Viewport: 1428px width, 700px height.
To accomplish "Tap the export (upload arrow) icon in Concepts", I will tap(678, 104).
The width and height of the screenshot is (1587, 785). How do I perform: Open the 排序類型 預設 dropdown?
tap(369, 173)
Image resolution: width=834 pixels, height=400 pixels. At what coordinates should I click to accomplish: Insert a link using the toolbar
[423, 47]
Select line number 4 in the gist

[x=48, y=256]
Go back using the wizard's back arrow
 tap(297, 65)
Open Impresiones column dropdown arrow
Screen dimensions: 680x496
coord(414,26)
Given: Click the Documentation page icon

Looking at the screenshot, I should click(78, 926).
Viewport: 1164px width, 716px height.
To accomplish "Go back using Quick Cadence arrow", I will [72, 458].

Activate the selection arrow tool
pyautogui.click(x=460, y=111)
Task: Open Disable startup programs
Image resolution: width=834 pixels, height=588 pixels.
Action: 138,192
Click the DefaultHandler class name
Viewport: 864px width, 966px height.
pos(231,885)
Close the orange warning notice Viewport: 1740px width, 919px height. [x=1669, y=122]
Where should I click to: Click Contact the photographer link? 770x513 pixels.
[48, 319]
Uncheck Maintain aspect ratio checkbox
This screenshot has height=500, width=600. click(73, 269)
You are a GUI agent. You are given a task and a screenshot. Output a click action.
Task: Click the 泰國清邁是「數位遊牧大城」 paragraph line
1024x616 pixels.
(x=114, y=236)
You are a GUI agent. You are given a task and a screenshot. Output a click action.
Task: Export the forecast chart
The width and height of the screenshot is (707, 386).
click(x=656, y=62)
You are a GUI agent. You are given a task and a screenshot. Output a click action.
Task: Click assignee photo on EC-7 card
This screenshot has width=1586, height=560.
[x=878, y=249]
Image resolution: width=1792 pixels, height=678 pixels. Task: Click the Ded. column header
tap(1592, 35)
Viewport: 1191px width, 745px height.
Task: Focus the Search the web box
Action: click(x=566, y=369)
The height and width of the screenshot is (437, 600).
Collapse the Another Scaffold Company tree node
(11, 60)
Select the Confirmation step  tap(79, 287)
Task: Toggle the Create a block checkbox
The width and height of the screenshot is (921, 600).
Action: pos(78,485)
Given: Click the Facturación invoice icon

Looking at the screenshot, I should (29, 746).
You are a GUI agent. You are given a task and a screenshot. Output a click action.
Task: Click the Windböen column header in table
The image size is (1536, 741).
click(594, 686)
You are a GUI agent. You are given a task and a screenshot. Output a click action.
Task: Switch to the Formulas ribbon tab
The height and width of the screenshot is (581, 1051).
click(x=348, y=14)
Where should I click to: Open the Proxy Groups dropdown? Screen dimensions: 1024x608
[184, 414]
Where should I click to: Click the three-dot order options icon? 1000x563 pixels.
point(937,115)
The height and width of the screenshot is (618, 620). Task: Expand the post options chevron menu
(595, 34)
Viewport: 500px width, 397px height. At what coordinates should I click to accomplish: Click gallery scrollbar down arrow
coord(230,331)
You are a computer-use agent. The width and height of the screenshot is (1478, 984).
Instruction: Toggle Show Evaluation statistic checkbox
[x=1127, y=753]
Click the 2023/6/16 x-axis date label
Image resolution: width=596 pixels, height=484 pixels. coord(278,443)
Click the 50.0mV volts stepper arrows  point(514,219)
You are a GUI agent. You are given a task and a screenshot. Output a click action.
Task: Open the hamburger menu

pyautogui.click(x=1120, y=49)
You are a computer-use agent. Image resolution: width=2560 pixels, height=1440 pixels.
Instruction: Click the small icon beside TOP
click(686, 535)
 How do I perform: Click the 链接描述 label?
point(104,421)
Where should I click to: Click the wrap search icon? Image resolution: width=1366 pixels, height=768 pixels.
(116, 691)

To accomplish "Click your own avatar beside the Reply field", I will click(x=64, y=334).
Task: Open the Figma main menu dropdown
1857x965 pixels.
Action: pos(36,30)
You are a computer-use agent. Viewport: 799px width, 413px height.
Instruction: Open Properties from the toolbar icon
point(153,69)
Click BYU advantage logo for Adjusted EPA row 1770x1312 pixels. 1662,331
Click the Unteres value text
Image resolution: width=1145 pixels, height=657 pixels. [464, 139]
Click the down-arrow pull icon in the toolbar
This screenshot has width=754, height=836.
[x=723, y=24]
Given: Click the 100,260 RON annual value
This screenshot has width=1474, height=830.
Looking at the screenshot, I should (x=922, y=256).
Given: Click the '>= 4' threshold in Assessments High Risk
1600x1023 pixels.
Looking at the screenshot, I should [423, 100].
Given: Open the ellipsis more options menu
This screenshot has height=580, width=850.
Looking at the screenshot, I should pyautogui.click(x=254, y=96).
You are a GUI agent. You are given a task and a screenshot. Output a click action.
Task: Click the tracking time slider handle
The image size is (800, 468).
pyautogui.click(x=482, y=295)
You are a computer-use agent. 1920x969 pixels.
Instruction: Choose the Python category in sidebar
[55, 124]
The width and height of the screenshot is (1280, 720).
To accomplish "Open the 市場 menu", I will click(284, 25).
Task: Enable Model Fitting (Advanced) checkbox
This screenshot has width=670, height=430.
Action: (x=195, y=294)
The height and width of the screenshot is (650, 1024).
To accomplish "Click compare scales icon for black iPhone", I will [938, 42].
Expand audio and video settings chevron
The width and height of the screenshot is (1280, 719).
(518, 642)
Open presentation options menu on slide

##########

**Problem requirements**
The full listing is to be written out again, exactly as shown.

**Answer to this task**
Viewport: 1428px width, 700px height.
To accomplish "Tap the export (upload arrow) icon in Concepts", I will tap(678, 104).
The width and height of the screenshot is (1587, 785). How do I perform: Open the 排序類型 預設 dropdown?
tap(369, 173)
Image resolution: width=834 pixels, height=400 pixels. At what coordinates should I click to accomplish: Insert a link using the toolbar
[423, 47]
Select line number 4 in the gist

[x=48, y=256]
Go back using the wizard's back arrow
 tap(297, 65)
Open Impresiones column dropdown arrow
Screen dimensions: 680x496
coord(414,26)
Given: Click the Documentation page icon

Looking at the screenshot, I should click(78, 926).
Viewport: 1164px width, 716px height.
To accomplish "Go back using Quick Cadence arrow", I will [72, 458].

Activate the selection arrow tool
pyautogui.click(x=460, y=111)
Task: Open Disable startup programs
Image resolution: width=834 pixels, height=588 pixels.
Action: 138,192
Click the DefaultHandler class name
Viewport: 864px width, 966px height.
pos(231,885)
Close the orange warning notice Viewport: 1740px width, 919px height. [x=1669, y=122]
Where should I click to: Click Contact the photographer link? 770x513 pixels.
[48, 319]
Uncheck Maintain aspect ratio checkbox
This screenshot has height=500, width=600. click(73, 269)
You are a GUI agent. You are given a task and a screenshot. Output a click action.
Task: Click the 泰國清邁是「數位遊牧大城」 paragraph line
1024x616 pixels.
(x=114, y=236)
You are a GUI agent. You are given a task and a screenshot. Output a click action.
Task: Export the forecast chart
The width and height of the screenshot is (707, 386).
click(x=656, y=62)
You are a GUI agent. You are given a task and a screenshot. Output a click action.
Task: Click assignee photo on EC-7 card
This screenshot has width=1586, height=560.
[x=878, y=249]
Image resolution: width=1792 pixels, height=678 pixels. Task: Click the Ded. column header
tap(1592, 35)
Viewport: 1191px width, 745px height.
Task: Focus the Search the web box
Action: click(x=566, y=369)
The height and width of the screenshot is (437, 600).
Collapse the Another Scaffold Company tree node
(11, 60)
Select the Confirmation step  tap(79, 287)
Task: Toggle the Create a block checkbox
The width and height of the screenshot is (921, 600).
Action: pos(78,485)
Given: Click the Facturación invoice icon

Looking at the screenshot, I should (29, 746).
You are a GUI agent. You are given a task and a screenshot. Output a click action.
Task: Click the Windböen column header in table
The image size is (1536, 741).
click(594, 686)
You are a GUI agent. You are given a task and a screenshot. Output a click action.
Task: Switch to the Formulas ribbon tab
The height and width of the screenshot is (581, 1051).
click(x=348, y=14)
Where should I click to: Open the Proxy Groups dropdown? Screen dimensions: 1024x608
[184, 414]
Where should I click to: Click the three-dot order options icon? 1000x563 pixels.
point(937,115)
The height and width of the screenshot is (618, 620). Task: Expand the post options chevron menu
(595, 34)
Viewport: 500px width, 397px height. At what coordinates should I click to accomplish: Click gallery scrollbar down arrow
coord(230,331)
You are a computer-use agent. The width and height of the screenshot is (1478, 984).
Instruction: Toggle Show Evaluation statistic checkbox
[x=1127, y=753]
Click the 2023/6/16 x-axis date label
Image resolution: width=596 pixels, height=484 pixels. coord(278,443)
Click the 50.0mV volts stepper arrows  point(514,219)
You are a GUI agent. You are given a task and a screenshot. Output a click action.
Task: Open the hamburger menu

pyautogui.click(x=1120, y=49)
You are a computer-use agent. Image resolution: width=2560 pixels, height=1440 pixels.
Instruction: Click the small icon beside TOP
click(686, 535)
 How do I perform: Click the 链接描述 label?
point(104,421)
Where should I click to: Click the wrap search icon? Image resolution: width=1366 pixels, height=768 pixels.
(116, 691)

To accomplish "Click your own avatar beside the Reply field", I will click(x=64, y=334).
Task: Open the Figma main menu dropdown
1857x965 pixels.
Action: pos(36,30)
You are a computer-use agent. Viewport: 799px width, 413px height.
Instruction: Open Properties from the toolbar icon
point(153,69)
Click BYU advantage logo for Adjusted EPA row 1770x1312 pixels. 1662,331
Click the Unteres value text
Image resolution: width=1145 pixels, height=657 pixels. [464, 139]
Click the down-arrow pull icon in the toolbar
This screenshot has width=754, height=836.
[x=723, y=24]
Given: Click the 100,260 RON annual value
This screenshot has width=1474, height=830.
Looking at the screenshot, I should (x=922, y=256).
Given: Click the '>= 4' threshold in Assessments High Risk
1600x1023 pixels.
Looking at the screenshot, I should [423, 100].
Given: Open the ellipsis more options menu
This screenshot has height=580, width=850.
Looking at the screenshot, I should pyautogui.click(x=254, y=96).
You are a GUI agent. You are given a task and a screenshot. Output a click action.
Task: Click the tracking time slider handle
The image size is (800, 468).
pyautogui.click(x=482, y=295)
You are a computer-use agent. 1920x969 pixels.
Instruction: Choose the Python category in sidebar
[55, 124]
The width and height of the screenshot is (1280, 720).
To accomplish "Open the 市場 menu", I will click(284, 25).
Task: Enable Model Fitting (Advanced) checkbox
This screenshot has width=670, height=430.
Action: (x=195, y=294)
The height and width of the screenshot is (650, 1024).
To accomplish "Click compare scales icon for black iPhone", I will [938, 42].
Expand audio and video settings chevron
The width and height of the screenshot is (1280, 719).
(518, 642)
Open presentation options menu on slide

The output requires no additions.